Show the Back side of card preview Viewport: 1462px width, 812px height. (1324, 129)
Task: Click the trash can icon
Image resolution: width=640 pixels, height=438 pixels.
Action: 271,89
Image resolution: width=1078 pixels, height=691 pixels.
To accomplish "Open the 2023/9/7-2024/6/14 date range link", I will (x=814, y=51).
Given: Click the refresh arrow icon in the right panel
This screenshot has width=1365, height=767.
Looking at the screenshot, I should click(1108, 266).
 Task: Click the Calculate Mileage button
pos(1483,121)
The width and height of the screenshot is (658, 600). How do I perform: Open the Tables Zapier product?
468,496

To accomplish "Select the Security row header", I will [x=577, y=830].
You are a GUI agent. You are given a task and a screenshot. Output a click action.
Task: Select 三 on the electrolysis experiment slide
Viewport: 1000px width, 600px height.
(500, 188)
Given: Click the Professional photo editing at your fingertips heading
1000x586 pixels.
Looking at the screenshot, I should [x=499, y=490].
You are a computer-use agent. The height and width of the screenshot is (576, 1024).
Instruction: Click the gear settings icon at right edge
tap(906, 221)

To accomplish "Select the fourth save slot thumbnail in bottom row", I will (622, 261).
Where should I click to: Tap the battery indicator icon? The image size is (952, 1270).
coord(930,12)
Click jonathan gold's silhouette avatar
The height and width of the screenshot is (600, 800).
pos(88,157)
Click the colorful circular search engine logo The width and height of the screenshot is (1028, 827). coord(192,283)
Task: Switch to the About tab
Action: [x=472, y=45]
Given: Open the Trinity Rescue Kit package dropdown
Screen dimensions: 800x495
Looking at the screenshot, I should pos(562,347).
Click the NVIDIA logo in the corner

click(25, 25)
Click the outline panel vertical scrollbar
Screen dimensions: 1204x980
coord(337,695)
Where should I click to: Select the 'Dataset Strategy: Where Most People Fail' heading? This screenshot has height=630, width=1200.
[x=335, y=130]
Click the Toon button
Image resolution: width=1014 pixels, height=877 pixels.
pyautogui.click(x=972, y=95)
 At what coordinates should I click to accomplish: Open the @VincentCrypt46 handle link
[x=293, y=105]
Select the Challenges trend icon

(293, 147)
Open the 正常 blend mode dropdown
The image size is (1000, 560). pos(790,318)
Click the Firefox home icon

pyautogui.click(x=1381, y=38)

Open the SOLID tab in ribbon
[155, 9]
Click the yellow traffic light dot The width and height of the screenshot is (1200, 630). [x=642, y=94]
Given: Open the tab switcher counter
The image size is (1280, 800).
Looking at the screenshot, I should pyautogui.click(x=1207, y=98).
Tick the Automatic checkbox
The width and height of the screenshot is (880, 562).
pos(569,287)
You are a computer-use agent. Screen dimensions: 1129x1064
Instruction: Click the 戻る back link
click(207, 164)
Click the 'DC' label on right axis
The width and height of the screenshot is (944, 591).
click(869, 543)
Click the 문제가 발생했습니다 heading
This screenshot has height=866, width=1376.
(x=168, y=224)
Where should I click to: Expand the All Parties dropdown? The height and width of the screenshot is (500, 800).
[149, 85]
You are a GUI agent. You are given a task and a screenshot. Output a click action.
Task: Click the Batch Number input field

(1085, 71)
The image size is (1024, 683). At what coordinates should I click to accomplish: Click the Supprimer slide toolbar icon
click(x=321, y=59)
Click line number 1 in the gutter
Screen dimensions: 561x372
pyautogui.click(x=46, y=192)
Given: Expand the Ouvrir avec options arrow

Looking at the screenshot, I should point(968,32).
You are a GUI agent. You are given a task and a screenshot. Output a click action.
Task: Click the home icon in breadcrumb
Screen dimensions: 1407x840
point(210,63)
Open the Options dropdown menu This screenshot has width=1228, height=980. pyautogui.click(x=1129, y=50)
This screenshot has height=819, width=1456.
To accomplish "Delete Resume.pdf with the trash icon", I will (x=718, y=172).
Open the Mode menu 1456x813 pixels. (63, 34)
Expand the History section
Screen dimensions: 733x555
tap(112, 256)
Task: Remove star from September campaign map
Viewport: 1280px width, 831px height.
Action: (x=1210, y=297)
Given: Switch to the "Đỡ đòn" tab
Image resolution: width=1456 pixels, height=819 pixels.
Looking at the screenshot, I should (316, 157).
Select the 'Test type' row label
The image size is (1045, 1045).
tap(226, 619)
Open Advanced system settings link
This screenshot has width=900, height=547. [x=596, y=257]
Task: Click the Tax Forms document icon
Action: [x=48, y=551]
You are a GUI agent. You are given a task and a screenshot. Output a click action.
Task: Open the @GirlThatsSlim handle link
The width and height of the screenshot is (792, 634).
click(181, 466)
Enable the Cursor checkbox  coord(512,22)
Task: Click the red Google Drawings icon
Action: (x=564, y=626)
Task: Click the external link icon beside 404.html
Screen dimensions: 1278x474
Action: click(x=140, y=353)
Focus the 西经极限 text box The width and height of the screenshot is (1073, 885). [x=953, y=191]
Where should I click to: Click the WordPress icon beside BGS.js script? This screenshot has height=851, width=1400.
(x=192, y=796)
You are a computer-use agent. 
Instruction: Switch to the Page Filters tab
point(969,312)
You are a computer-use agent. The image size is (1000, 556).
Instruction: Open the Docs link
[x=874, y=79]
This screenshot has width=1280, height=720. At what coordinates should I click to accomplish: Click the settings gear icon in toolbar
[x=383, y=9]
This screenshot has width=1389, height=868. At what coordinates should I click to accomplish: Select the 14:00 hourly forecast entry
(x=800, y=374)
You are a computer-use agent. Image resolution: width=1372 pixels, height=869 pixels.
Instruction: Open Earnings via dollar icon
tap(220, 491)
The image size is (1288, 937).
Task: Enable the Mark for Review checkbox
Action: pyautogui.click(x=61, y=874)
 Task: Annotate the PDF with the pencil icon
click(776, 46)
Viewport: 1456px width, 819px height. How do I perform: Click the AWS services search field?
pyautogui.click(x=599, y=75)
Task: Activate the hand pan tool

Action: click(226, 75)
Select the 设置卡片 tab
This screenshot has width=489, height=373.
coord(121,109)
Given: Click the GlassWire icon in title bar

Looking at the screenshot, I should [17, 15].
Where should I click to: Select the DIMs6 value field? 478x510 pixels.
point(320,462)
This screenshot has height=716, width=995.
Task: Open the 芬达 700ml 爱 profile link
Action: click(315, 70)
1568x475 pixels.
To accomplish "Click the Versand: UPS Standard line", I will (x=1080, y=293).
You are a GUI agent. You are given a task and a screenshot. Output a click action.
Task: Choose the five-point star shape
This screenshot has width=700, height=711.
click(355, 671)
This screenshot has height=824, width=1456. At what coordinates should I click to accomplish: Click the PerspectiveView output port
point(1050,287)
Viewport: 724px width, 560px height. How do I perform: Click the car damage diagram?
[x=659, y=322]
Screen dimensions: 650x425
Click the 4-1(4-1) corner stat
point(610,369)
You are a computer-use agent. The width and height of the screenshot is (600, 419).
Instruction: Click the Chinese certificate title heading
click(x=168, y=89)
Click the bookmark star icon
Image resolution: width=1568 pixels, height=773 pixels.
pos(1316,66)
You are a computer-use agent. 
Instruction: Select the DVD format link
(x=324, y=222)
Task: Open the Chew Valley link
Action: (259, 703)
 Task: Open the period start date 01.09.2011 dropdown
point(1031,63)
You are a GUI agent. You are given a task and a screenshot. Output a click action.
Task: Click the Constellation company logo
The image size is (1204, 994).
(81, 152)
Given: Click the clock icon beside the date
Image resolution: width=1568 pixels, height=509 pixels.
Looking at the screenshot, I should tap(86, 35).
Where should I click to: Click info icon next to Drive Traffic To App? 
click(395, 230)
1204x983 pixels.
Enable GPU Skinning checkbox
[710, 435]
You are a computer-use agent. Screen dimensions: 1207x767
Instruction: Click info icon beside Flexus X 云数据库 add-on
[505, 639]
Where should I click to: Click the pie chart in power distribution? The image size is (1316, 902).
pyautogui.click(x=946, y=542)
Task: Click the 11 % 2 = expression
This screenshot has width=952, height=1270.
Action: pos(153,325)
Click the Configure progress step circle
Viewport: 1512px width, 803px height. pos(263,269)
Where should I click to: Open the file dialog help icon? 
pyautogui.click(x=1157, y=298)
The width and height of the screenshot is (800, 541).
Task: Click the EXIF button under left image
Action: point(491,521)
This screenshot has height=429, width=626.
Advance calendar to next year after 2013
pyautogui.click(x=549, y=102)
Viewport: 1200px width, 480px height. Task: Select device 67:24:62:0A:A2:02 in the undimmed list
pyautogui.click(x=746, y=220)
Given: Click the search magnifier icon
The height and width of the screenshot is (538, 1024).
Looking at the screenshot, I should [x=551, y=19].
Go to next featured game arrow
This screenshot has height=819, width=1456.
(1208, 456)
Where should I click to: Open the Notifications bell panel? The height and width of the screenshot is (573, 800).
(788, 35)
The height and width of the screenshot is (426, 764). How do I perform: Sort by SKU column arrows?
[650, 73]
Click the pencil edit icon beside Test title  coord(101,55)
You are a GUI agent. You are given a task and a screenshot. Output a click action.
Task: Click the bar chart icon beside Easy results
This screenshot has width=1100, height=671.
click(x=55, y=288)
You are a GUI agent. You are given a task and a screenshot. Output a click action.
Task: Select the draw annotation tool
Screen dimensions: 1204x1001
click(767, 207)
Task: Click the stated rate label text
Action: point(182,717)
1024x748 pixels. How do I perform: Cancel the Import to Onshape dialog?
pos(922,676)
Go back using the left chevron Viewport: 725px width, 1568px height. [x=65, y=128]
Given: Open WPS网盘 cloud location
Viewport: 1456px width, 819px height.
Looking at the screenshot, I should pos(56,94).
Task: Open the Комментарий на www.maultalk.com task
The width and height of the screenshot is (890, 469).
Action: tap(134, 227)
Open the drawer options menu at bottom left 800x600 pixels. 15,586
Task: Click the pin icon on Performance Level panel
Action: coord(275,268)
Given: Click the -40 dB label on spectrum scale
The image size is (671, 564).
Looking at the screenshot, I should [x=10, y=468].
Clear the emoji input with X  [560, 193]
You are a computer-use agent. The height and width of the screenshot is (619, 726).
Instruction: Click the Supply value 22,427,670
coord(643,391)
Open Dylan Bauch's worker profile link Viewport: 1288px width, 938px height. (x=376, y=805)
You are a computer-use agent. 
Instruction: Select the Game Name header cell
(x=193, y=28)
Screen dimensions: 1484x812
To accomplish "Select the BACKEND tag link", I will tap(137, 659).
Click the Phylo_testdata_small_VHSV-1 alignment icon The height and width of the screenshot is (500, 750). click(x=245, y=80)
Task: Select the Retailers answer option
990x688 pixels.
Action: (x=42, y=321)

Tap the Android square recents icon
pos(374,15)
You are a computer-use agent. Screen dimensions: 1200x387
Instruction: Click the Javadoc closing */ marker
────────
AIM
Can you write out the listing lines starting at the one containing "Click the Phylo_testdata_small_VHSV-1" and ending at the one containing "pos(374,15)", both included?

FULL SOLUTION
Click the Phylo_testdata_small_VHSV-1 alignment icon The height and width of the screenshot is (500, 750). click(x=245, y=80)
Task: Select the Retailers answer option
990x688 pixels.
Action: (x=42, y=321)

Tap the Android square recents icon
pos(374,15)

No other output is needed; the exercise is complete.